--- VORLIEGENDER TEXT ---
Das Leben in der eigenen Stadt nachhaltig und langfristig mitgestalten, Freiräume zum selbst bestimmten Leben und Lernen schaffen – das hatte sich 2013 eine kleine Gruppe Studierender vorgenommen.
Rund 10 Jahre später ist es soweit „Herzlich willkommen im CA“!
Hannes & Hannah, das Moderatoren-Duo, begrüßten am 14. Juli 2023 alle Mitwirkenden, Beteiligten, ehemalige Mitglieder, Fördermitglieder sowie Vertreter der Stadt und Politik zur Eröffnung des Collegium Academicums (kurz: CA) in ihrer eigenen Aula.
Die Bewohner konnten es kaum glauben: „Heute geht ein Traum in Erfüllung“. Was anfänglich mit der Idee eines in der berühmten Straße „die Plöck“ in Heidelberg entstandenen kleinen Wohnheims begann, fügte sich heute zu einem 3-Gebäude-Komplex zusammen. Mit 46-Wohngemeinschaften im Neubau bringt es Platz für 176 Bewohner auf dem Areal des ehemaligen US-Hospital. Es folgen noch die Sanierungen des im Bestand befindlichen alten Verwaltungsgebäudes, das zukünftig 50 jungen Menschen ein Orientierungsjahr nach der abgeschlossenen Schule bieten soll, sowie das alte Pförtnerhäuschen, in dem ein Café entstehen und dem gesamten Stadtteil zur Verfügung stehen soll.
Die Entstehung des Collegium Academicums
2012/2013 saß eine kleine Weohngemeinschaft in der Plöck Heidelberg zusammen und erinnerte sich an das alte CA in der Seminarstraße. Sie selbst beschäftigen sich schon länger mit den Schwierigkeiten die das Leben eines Heidelberger Studenten mit sich bringt. Hohe Mietpreise, rein kommerzielles Interesse an Wohnobjekten, mangelndes Interesse an Demokratie sowie der fehlende Gedanke nach Suffizienz.
---
AUFGABENSTELLUNG
Extrahiere aus dem Text über das Collegium Academicum wortgetreu die Passage von „Die Entstehung des“ bis einschließlich „Gedanke nach Suffizienz.“.
--- EXTRAHIERTE DATEN ---
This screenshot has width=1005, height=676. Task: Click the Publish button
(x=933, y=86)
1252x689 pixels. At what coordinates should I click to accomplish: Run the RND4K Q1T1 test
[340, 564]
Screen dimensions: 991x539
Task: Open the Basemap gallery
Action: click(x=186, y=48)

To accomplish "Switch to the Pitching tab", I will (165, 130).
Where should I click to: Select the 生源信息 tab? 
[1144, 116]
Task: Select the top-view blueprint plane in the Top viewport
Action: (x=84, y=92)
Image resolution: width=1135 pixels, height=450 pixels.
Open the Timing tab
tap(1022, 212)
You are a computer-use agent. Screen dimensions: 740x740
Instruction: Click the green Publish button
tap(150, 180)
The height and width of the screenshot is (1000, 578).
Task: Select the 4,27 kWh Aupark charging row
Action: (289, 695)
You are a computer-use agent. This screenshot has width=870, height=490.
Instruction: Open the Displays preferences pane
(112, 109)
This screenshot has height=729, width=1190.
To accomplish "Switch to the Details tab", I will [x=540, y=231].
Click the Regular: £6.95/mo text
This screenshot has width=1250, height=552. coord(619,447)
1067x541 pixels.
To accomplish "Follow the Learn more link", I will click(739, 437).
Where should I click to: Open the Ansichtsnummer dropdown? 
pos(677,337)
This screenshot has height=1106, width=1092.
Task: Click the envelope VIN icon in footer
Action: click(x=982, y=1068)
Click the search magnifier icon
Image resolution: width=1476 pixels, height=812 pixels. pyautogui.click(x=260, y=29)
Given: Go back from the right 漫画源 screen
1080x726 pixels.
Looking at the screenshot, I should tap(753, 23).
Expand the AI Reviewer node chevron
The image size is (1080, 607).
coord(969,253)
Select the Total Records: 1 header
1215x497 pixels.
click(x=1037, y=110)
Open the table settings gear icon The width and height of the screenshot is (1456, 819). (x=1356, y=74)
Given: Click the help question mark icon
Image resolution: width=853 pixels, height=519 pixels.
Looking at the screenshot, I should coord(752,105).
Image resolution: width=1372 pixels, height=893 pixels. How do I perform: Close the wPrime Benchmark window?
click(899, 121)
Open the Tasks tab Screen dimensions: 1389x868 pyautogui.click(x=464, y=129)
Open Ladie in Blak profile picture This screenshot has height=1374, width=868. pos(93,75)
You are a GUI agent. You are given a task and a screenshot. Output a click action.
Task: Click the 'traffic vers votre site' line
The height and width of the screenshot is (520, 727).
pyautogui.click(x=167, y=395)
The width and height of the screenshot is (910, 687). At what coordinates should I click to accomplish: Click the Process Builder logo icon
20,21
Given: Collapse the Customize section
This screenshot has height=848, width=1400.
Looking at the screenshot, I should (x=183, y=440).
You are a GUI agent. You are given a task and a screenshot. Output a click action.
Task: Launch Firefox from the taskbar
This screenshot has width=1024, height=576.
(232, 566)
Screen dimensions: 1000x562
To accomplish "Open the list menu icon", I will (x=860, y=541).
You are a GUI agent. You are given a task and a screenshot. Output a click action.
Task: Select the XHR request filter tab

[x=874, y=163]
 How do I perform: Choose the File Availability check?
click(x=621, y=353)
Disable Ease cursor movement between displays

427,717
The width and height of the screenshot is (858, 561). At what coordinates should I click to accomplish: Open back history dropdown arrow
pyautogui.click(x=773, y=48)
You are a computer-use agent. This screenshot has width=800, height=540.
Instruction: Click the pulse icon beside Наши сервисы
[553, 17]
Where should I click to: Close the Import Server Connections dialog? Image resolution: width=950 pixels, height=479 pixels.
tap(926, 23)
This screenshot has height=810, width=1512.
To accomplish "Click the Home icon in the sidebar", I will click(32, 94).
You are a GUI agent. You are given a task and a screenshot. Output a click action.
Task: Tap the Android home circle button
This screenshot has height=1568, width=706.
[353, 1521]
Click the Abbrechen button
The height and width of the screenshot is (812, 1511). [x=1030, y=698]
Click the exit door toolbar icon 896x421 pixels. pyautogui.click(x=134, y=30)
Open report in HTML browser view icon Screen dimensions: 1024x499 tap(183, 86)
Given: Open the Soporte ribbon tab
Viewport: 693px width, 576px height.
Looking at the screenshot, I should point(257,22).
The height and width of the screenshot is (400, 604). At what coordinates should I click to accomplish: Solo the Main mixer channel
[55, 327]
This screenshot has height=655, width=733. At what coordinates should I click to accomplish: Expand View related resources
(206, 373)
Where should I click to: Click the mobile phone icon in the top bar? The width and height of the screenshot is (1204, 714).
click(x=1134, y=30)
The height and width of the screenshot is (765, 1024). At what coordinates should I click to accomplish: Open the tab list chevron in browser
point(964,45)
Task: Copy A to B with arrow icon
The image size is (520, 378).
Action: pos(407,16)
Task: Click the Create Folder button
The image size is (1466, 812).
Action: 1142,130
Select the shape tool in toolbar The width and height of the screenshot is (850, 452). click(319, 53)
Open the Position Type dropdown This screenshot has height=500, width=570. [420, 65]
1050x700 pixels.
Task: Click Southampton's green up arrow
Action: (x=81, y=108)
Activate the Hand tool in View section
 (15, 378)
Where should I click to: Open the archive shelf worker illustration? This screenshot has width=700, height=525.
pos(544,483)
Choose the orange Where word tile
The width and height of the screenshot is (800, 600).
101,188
---
LÖSUNG
Die Entstehung des Collegium Academicums
2012/2013 saß eine kleine Weohngemeinschaft in der Plöck Heidelberg zusammen und erinnerte sich an das alte CA in der Seminarstraße. Sie selbst beschäftigen sich schon länger mit den Schwierigkeiten die das Leben eines Heidelberger Studenten mit sich bringt. Hohe Mietpreise, rein kommerzielles Interesse an Wohnobjekten, mangelndes Interesse an Demokratie sowie der fehlende Gedanke nach Suffizienz.